====== GIVEN RECORDS ======
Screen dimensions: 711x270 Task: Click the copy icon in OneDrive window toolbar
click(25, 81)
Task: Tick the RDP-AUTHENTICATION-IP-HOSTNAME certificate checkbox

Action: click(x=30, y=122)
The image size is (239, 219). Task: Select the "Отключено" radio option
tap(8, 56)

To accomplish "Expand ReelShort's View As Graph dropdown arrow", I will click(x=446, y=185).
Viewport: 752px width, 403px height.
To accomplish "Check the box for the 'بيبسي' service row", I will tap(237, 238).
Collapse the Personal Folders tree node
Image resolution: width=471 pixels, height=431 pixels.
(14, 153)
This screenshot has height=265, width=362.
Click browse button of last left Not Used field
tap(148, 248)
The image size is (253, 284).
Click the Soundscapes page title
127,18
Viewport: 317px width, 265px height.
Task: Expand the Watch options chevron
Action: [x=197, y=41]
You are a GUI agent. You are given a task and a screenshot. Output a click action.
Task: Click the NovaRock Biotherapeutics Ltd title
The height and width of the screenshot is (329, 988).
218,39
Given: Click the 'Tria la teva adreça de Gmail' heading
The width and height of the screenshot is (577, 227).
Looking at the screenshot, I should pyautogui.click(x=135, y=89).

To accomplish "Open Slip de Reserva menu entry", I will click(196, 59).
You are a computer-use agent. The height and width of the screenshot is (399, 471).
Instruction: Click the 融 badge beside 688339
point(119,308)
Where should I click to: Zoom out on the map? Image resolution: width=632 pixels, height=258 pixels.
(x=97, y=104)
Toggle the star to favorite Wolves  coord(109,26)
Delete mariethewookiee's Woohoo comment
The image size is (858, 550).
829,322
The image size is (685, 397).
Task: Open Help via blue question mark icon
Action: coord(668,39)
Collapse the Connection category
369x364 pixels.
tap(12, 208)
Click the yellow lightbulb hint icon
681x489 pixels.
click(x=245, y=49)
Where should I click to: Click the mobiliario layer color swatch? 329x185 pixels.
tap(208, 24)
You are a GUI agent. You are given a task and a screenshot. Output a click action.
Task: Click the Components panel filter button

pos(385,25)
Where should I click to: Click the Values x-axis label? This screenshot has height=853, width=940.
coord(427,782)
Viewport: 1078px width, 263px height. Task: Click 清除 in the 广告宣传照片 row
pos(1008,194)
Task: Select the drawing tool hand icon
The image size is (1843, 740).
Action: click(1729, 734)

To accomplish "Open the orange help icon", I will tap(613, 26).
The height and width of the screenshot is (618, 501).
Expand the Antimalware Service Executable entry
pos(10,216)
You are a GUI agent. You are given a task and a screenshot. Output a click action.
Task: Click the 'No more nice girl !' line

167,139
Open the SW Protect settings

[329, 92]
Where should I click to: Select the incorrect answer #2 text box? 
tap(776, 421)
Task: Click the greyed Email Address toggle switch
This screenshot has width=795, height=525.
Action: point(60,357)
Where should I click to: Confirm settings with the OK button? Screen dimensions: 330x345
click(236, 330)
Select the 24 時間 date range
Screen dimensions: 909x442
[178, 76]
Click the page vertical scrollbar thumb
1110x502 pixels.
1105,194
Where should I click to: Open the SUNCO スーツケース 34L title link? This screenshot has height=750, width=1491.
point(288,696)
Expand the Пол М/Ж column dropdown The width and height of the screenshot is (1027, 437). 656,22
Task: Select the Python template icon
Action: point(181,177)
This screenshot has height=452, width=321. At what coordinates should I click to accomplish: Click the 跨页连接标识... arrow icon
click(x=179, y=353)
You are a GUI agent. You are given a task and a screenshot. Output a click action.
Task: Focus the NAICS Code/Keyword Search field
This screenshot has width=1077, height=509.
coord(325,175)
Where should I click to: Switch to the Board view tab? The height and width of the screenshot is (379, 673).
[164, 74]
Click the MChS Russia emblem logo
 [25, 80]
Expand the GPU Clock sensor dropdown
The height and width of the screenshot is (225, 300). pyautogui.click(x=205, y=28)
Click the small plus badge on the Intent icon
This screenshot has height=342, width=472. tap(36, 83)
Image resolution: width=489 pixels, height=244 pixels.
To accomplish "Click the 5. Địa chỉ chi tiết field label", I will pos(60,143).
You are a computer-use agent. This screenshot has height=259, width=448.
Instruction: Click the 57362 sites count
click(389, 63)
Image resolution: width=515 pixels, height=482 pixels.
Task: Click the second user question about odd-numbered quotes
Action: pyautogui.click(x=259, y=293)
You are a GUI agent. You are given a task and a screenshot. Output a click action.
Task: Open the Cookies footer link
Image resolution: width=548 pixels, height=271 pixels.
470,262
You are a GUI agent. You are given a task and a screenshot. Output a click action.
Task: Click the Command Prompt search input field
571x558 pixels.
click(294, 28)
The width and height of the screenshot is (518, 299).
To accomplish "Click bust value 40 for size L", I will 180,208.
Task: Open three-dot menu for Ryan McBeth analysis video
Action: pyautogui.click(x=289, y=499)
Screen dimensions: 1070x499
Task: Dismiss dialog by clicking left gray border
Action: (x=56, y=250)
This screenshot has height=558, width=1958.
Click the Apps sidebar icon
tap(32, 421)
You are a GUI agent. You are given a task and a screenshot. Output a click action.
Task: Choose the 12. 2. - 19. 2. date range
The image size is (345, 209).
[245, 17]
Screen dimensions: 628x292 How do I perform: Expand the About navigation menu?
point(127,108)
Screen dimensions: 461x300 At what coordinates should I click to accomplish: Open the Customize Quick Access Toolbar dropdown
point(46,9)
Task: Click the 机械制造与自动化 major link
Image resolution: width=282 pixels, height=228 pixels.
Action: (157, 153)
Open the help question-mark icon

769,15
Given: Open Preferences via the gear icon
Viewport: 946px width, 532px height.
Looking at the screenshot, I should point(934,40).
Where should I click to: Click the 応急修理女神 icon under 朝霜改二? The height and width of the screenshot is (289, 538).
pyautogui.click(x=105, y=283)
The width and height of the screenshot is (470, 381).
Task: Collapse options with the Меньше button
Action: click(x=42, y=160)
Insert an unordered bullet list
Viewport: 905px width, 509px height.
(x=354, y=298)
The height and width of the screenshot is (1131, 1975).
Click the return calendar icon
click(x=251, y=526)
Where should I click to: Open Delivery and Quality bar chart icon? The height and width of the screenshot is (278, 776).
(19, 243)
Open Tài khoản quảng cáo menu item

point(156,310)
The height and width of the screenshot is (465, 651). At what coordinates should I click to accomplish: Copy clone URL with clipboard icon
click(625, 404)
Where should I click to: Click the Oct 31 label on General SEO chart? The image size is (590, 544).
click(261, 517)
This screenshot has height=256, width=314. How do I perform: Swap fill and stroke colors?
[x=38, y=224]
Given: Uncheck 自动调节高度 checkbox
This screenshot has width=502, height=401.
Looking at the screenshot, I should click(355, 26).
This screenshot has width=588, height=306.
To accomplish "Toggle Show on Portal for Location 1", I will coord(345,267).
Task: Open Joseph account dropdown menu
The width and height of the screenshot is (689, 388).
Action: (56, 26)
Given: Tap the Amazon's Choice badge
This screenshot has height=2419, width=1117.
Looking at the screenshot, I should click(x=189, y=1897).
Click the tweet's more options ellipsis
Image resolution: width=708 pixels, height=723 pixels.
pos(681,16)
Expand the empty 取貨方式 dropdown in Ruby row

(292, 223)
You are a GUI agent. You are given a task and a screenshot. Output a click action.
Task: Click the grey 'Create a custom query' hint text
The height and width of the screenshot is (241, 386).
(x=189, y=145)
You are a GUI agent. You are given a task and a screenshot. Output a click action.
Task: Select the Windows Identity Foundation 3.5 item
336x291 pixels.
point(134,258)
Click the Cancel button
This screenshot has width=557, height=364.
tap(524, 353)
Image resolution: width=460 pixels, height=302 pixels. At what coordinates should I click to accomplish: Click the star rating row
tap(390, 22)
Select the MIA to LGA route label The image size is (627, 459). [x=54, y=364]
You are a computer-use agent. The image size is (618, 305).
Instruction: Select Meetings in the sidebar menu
======
| TASK STATEMENT |
Copy out every line of the data that includes "computer".

| EXERCISE SOLUTION |
You are a computer-use agent. The height and width of the screenshot is (399, 471).
You are a computer-use agent. This screenshot has height=259, width=448.
You are a computer-use agent. The image size is (618, 305).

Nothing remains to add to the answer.